## Information

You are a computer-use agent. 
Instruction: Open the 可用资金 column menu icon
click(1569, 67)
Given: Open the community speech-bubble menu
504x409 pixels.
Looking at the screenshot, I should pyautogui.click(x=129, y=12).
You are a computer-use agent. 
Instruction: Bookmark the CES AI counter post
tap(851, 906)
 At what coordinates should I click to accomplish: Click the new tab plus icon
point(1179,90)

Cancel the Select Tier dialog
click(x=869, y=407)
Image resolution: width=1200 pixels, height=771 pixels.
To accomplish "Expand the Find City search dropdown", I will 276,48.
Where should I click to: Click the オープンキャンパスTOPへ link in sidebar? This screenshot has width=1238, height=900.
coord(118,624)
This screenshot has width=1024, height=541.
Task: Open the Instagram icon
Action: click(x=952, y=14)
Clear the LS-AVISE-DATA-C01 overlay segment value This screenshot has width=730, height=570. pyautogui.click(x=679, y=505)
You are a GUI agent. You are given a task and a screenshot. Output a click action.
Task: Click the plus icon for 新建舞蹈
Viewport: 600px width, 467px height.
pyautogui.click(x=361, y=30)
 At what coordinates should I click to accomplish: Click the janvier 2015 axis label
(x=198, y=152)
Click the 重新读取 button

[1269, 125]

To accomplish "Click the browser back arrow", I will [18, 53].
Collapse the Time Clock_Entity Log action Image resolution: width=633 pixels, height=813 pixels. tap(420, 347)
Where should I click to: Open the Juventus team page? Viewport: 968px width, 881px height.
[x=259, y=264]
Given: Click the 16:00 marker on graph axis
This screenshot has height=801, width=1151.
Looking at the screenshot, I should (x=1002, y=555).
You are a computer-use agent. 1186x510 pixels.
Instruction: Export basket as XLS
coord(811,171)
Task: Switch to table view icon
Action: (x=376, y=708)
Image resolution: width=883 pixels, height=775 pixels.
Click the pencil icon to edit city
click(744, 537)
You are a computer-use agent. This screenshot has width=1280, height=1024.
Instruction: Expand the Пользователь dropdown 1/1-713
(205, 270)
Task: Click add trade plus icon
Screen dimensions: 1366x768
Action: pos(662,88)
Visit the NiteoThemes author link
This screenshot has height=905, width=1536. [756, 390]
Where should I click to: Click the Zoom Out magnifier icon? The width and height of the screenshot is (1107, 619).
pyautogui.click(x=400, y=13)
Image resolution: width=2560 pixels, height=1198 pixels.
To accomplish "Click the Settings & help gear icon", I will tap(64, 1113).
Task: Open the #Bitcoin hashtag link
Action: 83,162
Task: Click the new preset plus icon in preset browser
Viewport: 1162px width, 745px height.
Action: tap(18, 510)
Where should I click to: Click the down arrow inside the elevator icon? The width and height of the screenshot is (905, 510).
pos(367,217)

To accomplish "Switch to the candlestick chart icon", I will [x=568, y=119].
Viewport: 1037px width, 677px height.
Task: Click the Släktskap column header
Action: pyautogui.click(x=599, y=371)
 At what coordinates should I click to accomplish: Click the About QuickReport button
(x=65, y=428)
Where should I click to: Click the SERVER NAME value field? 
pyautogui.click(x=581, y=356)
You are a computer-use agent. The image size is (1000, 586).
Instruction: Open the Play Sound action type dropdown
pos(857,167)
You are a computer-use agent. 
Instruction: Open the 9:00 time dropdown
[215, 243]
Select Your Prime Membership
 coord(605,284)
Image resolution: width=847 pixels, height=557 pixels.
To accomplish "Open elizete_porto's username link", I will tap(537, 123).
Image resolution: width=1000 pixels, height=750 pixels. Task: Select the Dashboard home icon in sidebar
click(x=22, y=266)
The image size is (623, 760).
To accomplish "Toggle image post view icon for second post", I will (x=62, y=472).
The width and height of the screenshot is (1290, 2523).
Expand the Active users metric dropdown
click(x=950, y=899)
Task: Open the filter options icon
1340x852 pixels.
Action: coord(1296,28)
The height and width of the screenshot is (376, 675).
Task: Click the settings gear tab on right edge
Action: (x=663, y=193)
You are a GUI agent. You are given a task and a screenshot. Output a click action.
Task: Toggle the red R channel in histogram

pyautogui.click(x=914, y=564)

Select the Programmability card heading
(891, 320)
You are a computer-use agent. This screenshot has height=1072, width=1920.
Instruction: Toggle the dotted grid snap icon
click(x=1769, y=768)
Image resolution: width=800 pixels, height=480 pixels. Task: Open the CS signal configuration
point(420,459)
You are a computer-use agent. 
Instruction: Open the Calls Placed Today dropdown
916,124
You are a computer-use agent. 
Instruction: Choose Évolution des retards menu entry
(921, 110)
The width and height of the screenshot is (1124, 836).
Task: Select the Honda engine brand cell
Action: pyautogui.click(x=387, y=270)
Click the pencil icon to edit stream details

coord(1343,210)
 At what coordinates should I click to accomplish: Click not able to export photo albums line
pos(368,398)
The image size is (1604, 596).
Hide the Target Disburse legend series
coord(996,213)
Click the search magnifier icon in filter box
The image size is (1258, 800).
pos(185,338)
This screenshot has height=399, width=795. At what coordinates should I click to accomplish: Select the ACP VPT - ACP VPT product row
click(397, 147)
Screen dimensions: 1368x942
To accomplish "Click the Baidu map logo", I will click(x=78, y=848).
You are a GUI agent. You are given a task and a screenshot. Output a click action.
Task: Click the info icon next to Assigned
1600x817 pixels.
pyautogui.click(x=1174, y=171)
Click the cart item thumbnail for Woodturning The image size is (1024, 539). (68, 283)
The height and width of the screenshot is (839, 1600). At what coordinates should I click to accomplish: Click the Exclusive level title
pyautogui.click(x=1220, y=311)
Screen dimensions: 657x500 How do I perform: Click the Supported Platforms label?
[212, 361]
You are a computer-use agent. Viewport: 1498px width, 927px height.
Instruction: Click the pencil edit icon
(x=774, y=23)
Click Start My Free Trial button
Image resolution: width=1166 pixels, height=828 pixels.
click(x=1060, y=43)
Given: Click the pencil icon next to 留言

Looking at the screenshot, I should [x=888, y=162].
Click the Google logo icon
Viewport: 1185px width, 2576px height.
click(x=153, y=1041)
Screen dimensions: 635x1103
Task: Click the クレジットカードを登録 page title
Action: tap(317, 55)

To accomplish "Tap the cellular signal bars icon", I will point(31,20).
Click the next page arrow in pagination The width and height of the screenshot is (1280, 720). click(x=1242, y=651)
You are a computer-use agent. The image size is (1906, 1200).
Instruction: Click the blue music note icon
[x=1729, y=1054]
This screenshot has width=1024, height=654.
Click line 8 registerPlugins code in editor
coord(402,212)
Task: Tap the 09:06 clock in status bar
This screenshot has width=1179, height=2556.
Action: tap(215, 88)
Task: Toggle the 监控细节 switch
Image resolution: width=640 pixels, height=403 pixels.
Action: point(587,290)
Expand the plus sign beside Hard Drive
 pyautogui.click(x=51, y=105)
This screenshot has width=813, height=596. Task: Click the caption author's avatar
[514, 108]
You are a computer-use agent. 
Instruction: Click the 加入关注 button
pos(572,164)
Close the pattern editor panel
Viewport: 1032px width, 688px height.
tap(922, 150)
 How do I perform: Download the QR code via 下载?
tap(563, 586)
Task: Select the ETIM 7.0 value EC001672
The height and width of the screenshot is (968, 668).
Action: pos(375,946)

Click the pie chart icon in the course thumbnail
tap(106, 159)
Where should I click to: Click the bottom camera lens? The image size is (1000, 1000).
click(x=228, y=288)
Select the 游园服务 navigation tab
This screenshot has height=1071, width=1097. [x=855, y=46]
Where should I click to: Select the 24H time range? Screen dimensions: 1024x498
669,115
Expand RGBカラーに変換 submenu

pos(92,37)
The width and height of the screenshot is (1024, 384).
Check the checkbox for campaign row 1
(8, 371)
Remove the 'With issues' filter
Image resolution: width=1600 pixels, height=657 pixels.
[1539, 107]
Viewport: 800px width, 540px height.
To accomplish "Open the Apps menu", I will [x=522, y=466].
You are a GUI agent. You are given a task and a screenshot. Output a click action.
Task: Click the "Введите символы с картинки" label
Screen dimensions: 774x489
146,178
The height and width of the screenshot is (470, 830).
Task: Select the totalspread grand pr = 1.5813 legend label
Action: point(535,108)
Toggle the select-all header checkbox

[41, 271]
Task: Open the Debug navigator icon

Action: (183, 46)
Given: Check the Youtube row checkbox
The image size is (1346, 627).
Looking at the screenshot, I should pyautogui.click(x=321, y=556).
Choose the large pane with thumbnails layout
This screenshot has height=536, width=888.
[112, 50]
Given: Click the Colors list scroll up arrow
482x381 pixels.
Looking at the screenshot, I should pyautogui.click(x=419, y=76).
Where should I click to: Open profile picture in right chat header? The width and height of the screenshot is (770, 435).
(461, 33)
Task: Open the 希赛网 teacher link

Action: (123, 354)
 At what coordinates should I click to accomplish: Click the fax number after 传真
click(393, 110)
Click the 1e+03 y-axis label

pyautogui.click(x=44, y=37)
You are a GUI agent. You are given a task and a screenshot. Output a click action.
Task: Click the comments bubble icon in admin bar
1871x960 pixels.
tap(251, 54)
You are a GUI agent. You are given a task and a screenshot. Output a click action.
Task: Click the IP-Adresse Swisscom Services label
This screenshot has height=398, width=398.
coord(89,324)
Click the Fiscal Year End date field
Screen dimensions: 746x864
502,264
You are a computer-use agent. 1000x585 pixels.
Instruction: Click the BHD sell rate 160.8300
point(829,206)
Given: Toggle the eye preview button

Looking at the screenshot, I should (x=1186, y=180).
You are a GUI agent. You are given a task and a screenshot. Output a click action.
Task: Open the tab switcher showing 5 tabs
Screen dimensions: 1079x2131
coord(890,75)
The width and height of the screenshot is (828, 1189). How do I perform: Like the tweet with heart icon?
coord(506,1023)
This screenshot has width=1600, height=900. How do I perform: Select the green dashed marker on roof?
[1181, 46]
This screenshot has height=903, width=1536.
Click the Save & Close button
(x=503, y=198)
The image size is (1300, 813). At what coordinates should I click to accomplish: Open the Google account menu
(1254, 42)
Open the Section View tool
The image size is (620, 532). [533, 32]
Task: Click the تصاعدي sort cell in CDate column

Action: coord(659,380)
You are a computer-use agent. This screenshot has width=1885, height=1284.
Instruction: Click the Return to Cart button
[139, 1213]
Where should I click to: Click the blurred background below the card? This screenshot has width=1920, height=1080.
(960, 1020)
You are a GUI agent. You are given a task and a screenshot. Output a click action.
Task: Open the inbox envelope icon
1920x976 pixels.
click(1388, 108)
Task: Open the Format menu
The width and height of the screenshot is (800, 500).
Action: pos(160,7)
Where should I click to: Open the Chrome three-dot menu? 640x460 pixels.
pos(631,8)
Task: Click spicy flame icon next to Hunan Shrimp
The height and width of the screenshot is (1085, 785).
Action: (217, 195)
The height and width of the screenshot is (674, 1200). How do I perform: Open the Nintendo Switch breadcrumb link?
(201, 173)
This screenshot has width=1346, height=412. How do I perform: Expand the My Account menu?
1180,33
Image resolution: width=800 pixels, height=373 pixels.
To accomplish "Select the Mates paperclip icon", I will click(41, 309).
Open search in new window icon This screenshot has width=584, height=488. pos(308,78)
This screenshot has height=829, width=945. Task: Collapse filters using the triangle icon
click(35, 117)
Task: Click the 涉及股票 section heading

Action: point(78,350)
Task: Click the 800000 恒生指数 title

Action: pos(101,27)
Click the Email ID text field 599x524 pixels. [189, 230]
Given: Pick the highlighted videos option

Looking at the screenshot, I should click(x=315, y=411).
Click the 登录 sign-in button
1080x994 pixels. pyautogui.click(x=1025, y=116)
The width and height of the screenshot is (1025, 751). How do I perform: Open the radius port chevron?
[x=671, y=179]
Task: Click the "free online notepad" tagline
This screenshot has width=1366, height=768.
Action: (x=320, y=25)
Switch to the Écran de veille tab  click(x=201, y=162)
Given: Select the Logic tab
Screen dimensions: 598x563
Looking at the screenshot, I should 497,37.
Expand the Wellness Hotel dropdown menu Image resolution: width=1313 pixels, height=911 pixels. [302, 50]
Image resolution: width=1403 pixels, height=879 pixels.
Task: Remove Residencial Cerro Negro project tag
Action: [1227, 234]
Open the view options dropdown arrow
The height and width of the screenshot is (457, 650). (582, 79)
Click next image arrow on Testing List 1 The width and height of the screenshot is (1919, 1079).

## Problem to work on
Each line of the listing above that contains the word "bubble" is to be copied.

## Response box
Given: Open the community speech-bubble menu
Task: Click the comments bubble icon in admin bar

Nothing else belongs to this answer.